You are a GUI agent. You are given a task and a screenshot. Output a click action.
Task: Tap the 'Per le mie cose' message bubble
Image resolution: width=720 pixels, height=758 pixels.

····················

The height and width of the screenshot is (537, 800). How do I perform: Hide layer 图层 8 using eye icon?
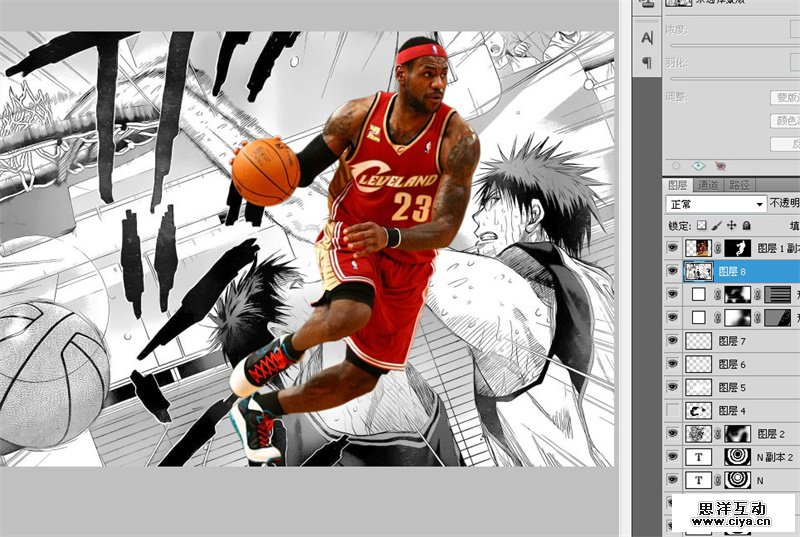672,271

····················

Copy, exactly and only, the lines above that begin with the one containing "You are a GUI" and finish with the one containing "Image resolution: width=720".

▶ [Exercise result]
You are a GUI agent. You are given a task and a screenshot. Output a click action.
Task: Tap the 'Per le mie cose' message bubble
Image resolution: width=720 pixels, height=758 pixels.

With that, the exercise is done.